The electric motor is combined with a new 1.5-liter gasoline engine with three cylinders and variable valve timing, which is used in the Yaris Atkinson-Cycle operates. The friction-optimized engine benefits from lower mechanical losses and a fast combustion process. Its thermal efficiency of 40 percent exceeds that of a typical diesel engine, which means high fuel efficiency and low CO2 emissions.
The system power is 85 kW (116 hp)*, which is developed smoothly and without delay. The small SUV is extremely efficient: with front-wheel drive CO2 emissions start at less than 90 g/km**, with the intelligent AWD-i all-wheel drive system less than 100 grams of CO2 per kilometer** are emitted.
(**according to correlated NEDC values; WLTP values are expected to be below 120 g/km (front-wheel drive) resp. Below 135 g/km (all-wheel-drive variant); preliminary figures, subject to final homologation. The model is currently not available for order).
Toyota's GA-B platform with double-wishbone rear axle ensures agile yet secure handling, while the all-wheel-drive system available on hybrid models provides maximum stability and traction in any situation. Unlike conventional mechanical four-wheel-drive concepts, the electric AWD-i system is more compact and lighter, reducing fuel consumption and CO2 emissions*.

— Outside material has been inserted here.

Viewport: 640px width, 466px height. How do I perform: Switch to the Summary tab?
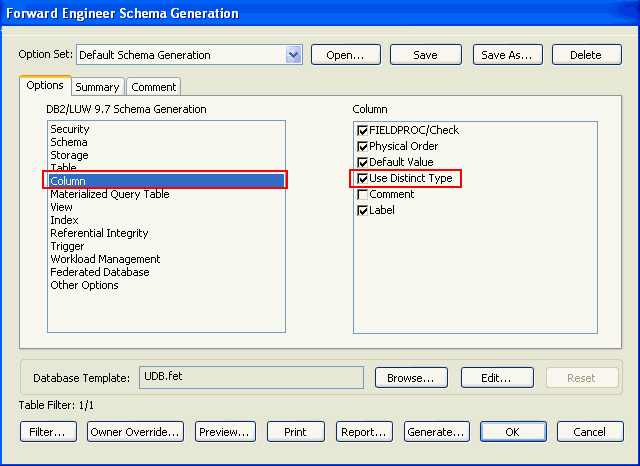pos(97,87)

(*The model is currently not yet homologated and available for order)
Under normal conditions, only the front wheels are operated. During acceleration and when grip is low, the AWD-i sends additional drive torque to the rear axle. Automatic engagement can be helpful, for example, on wet cobblestones, in heavy rain and on snow or sand to improve traction.
Advanced assistance systems
The high level of safety is rounded off by Toyota Safety Sense, which combines various assistance systems. Emergency braking system and co. Support the driver in everyday life, warn of dangers and thus help to prevent accidents or at least mitigate their severity.
The Yaris Cross, which will roll off the production line together with the Yaris at Toyota Motor Manufacturing France (TMMF) near Valenciennes from 2021, will start with annual production of more than 150.000 units. Toyota expects a European market share of eight percent in the B-SUV segment.
With Toyota, we are looking forward to another manufacturer supporting us with test vehicles. With the Toyota Yaris, we are very curious to see how high the real fuel consumption is in "rough" test operation.
Actually, we had planned the new Toyota Mirai as the next test vehicle, but it will probably be overtaken by the brand-new Lexus UX 300e. Electric mobility takes precedence over hydrogen after all? Furthermore, Toyota has an electric SUV on hold.